Assignment:
Each line below with the word "computer" needs to be copied.

────

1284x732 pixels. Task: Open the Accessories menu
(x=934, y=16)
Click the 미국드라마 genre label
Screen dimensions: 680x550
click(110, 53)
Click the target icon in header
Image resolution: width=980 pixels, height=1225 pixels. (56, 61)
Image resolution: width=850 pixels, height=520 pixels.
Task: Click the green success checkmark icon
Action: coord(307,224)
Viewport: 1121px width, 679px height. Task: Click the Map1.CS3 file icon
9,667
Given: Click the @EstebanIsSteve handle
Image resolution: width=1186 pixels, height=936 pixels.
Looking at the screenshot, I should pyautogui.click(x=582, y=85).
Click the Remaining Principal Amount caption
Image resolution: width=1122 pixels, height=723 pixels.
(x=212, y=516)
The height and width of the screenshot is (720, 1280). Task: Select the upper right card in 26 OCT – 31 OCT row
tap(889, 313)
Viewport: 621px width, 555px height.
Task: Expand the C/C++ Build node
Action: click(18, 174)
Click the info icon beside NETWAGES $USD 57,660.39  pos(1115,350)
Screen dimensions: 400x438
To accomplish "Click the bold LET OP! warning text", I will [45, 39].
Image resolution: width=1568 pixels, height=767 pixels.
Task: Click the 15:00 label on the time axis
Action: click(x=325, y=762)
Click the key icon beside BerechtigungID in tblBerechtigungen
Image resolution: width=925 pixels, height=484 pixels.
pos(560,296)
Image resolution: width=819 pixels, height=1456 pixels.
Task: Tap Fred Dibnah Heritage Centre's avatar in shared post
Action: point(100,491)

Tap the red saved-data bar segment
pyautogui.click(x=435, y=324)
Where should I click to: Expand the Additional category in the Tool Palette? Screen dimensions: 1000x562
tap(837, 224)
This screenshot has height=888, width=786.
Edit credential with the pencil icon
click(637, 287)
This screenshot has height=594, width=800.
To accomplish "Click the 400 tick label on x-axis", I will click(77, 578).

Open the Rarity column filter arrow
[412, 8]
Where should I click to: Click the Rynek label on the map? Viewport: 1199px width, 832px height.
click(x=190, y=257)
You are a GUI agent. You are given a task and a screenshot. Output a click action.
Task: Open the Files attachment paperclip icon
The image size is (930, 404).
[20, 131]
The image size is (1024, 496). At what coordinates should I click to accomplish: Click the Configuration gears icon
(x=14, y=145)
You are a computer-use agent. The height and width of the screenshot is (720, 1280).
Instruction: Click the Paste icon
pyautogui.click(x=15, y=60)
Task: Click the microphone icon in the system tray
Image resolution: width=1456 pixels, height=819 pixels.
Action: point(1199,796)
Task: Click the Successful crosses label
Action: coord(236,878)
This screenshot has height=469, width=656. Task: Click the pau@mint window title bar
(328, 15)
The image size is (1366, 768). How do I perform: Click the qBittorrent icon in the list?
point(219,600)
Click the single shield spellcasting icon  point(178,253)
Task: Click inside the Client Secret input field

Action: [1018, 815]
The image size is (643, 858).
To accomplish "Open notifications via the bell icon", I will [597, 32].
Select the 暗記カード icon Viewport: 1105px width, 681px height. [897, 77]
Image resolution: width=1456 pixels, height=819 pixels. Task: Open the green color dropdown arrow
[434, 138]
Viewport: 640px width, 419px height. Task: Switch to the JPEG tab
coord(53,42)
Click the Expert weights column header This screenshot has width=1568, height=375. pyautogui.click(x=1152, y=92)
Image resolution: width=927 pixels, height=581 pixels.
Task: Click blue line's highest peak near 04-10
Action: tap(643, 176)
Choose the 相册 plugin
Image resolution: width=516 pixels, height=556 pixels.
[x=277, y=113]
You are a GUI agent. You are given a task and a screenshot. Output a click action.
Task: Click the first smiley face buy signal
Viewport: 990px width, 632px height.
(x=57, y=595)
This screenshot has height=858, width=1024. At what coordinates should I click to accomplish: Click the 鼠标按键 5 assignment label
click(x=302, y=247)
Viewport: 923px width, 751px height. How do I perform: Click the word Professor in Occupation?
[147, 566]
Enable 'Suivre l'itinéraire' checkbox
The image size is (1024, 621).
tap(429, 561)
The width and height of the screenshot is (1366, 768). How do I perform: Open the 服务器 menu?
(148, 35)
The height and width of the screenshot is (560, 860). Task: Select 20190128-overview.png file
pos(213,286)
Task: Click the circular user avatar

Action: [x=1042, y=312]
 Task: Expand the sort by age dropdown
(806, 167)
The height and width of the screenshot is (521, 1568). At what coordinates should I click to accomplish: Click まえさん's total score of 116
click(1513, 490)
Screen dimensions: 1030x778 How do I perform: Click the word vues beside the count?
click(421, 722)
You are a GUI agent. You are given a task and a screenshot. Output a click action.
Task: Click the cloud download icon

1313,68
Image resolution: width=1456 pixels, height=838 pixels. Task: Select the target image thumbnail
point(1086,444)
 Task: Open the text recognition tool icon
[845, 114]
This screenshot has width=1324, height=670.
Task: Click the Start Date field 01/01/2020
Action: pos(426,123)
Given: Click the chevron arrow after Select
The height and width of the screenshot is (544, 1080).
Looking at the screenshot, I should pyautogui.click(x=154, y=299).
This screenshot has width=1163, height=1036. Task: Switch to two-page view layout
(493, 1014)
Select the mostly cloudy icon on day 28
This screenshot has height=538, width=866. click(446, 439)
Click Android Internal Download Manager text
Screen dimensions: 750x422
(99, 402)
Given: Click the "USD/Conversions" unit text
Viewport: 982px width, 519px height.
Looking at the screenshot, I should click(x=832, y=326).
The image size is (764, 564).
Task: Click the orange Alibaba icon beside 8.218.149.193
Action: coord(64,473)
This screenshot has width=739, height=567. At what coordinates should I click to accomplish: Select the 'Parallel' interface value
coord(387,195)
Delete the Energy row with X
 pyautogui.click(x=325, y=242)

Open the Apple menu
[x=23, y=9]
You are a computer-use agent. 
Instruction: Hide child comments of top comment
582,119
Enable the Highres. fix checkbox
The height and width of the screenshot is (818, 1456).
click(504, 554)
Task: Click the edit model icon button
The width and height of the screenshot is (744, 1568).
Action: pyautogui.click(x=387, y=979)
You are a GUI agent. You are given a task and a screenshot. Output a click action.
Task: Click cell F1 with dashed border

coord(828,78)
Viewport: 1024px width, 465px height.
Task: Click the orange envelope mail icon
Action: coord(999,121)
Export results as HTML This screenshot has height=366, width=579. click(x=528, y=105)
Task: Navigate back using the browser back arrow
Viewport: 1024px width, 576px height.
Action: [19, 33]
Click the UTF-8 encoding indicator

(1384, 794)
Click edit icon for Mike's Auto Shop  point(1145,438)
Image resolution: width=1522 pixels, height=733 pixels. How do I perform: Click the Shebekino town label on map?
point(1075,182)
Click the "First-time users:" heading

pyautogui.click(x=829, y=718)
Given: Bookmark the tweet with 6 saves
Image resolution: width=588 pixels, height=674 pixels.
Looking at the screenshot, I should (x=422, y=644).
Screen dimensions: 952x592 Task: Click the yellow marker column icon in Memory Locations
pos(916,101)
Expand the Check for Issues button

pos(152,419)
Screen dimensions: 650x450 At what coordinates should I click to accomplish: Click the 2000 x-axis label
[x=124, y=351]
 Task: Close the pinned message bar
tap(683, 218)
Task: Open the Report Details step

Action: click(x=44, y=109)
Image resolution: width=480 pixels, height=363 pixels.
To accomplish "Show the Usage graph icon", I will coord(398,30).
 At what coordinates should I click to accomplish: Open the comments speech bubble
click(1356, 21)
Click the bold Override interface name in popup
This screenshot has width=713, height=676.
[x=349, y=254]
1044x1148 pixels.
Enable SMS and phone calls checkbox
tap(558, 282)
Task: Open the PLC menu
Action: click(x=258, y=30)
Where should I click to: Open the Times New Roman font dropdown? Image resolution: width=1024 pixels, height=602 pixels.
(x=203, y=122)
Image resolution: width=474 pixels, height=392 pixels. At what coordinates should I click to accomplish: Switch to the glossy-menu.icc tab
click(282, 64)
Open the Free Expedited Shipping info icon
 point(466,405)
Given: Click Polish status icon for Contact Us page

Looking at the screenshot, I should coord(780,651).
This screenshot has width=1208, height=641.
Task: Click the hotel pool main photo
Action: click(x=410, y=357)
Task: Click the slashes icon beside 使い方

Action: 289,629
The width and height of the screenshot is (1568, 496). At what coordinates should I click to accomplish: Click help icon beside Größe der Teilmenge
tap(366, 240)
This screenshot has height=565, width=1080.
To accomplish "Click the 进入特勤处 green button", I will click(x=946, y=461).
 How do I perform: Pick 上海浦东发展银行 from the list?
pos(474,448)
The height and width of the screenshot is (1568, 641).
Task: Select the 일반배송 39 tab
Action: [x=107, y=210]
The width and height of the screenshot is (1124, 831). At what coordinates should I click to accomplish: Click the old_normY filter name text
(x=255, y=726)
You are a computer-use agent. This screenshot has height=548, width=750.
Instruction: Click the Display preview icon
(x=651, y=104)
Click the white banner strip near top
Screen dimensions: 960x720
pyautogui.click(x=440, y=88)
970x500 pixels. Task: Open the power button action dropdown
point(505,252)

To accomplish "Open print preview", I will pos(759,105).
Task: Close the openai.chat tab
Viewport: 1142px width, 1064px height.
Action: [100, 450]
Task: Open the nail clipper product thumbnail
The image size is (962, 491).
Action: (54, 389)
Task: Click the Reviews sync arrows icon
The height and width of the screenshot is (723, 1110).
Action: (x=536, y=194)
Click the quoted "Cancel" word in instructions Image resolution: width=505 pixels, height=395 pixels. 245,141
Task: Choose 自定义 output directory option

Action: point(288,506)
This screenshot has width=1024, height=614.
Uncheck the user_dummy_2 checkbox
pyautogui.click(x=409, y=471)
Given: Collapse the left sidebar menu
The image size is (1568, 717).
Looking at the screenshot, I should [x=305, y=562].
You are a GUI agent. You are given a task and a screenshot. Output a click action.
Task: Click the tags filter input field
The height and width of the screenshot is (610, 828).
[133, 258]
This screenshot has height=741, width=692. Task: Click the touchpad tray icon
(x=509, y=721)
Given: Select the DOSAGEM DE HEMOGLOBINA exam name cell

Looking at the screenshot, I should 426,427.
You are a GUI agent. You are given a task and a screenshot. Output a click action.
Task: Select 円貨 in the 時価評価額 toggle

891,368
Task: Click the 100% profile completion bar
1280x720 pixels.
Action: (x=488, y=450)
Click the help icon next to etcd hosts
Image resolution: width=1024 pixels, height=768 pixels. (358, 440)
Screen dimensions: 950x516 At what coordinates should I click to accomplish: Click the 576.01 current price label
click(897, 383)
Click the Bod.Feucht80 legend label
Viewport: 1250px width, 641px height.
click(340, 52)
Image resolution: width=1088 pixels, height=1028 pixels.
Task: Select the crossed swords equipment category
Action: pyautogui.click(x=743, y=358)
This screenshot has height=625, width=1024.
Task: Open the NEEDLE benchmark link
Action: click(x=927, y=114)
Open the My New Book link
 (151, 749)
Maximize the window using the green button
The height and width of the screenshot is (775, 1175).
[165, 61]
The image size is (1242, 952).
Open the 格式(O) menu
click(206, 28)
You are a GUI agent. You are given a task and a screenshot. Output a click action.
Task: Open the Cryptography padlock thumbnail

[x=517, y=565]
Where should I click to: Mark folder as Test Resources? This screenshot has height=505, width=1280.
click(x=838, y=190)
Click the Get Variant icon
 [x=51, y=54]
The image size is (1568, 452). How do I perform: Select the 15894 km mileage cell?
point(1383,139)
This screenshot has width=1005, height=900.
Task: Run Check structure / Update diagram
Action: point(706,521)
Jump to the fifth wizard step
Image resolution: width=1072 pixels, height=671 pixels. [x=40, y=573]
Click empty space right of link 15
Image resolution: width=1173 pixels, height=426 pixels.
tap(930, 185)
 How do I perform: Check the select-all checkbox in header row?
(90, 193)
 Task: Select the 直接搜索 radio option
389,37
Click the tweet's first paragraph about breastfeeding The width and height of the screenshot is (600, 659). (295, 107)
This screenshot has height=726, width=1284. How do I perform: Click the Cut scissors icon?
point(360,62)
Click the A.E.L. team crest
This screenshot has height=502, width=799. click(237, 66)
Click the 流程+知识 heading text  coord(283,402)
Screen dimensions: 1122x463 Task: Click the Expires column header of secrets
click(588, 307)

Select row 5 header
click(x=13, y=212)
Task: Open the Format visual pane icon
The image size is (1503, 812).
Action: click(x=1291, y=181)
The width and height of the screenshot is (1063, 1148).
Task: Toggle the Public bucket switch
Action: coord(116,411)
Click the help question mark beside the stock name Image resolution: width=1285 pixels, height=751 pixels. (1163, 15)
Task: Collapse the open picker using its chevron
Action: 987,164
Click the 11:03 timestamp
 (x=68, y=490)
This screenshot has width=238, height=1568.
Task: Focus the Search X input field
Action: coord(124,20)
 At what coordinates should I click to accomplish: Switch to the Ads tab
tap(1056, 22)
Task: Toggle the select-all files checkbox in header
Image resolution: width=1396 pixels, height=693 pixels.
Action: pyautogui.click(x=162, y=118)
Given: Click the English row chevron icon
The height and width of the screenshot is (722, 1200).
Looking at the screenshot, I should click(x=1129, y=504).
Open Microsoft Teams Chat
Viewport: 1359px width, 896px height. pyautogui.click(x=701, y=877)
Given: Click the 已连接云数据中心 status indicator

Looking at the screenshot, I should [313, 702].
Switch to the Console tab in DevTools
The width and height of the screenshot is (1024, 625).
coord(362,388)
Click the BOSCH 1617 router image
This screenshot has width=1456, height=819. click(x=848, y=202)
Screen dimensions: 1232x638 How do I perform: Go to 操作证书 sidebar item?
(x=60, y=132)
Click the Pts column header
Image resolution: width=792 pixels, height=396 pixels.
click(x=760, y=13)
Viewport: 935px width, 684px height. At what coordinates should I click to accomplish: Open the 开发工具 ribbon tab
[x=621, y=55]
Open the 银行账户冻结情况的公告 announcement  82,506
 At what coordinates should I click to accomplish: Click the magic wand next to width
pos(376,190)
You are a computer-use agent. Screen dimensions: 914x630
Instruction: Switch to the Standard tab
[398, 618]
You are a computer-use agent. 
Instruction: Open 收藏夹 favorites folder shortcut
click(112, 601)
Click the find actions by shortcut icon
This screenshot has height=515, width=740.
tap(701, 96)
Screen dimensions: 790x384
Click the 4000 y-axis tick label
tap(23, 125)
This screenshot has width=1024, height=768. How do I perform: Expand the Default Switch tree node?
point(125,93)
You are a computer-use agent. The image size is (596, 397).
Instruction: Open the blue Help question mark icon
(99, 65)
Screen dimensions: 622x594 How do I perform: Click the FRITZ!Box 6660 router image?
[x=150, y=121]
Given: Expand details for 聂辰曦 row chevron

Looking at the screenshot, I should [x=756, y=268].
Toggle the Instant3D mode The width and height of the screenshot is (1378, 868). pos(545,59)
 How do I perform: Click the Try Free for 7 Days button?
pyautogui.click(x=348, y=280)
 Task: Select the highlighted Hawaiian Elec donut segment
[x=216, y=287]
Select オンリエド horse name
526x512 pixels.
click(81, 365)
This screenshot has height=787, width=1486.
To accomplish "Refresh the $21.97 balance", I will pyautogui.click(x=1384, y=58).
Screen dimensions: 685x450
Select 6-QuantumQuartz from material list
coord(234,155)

────

Solved problem:
You are a computer-use agent. The height and width of the screenshot is (720, 1280).
You are a computer-use agent. 
You are a computer-use agent. This screenshot has height=548, width=750.
You are a computer-use agent. Screen dimensions: 914x630
You are a computer-use agent. 
You are a computer-use agent. The image size is (596, 397).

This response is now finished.